ULPT: Prompt Tuning with Ultra-Low-Dimensional Optimization
Zijun Wu, Yongchang Hao, Lili Mou
TL;DR
ULPT tackles the cost of fine-tuning large language models by decoupling prompt dimensionality from model dimensionality and learning prompts in an ultra-low-dimensional space. It decomposes the prompt embedding as $\mathbf{E} = \mathbf{Z} \tilde{\mathbf{P}}$, where $\mathbf{Z} \in \mathbb{R}^{n\times r}$ is trained, $\tilde{\mathbf{P}} \in \mathbb{R}^{r\times d}$ is a fixed random projection, and introduces learnable shift $\mathbf{s}$ and scale $\mathbf{b}$ to align projections, yielding trainable parameters $nr + 2d$. Theoretical results show that random projections can preserve high-rank structure (Johnson-Lindenstrauss-type guarantees) and that gradient descent converges under standard PL/Lipschitz assumptions when the projection is fixed and the shift is nonzero.
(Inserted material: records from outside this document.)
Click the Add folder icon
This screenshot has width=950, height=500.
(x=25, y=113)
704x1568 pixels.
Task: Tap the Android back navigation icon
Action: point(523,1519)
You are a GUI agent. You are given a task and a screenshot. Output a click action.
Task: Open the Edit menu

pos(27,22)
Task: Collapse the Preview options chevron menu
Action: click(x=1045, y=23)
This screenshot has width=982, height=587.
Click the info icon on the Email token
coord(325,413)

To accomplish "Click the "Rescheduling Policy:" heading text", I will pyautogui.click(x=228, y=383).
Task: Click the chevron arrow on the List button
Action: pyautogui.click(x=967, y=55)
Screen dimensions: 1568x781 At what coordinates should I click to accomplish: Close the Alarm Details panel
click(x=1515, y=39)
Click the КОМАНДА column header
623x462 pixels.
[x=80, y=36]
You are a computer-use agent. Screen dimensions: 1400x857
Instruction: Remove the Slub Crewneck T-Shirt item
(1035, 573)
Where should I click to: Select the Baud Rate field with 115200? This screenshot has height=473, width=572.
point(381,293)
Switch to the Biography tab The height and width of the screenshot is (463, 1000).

Empirically, ULPT achieves comparable or superior performance to vanilla prompt tuning across 21 NLP tasks with as little as 2% of the trainable parameters, and scales effectively to decoder models like Bloomz, highlighting a practical path for scalable LLM customization and continual learning.
Abstract
Large language models achieve state-of-the-art performance but are costly to fine-tune due to their size. Parameter-efficient fine-tuning methods, such as prompt tuning, address this by reducing trainable parameters while maintaining strong performance. However, prior methods tie prompt embeddings to the model's dimensionality, which may not scale well with larger LLMs and more customized LLMs. In this paper, we propose Ultra-Low-dimensional Prompt Tuning (ULPT), which optimizes prompts in a low-dimensional space (e.g., 2D) and use a random but frozen matrix for the up-projection. To enhance alignment, we introduce learnable shift and scale embeddings. ULPT drastically reduces the trainable parameters, e.g., 2D only using 2% parameters compared with vanilla prompt tuning while retaining most of the performance across 21 NLP tasks. Our theoretical analysis shows that random projections can capture high-rank structures effectively, and experimental results demonstrate ULPT's competitive performance over existing parameter-efficient methods.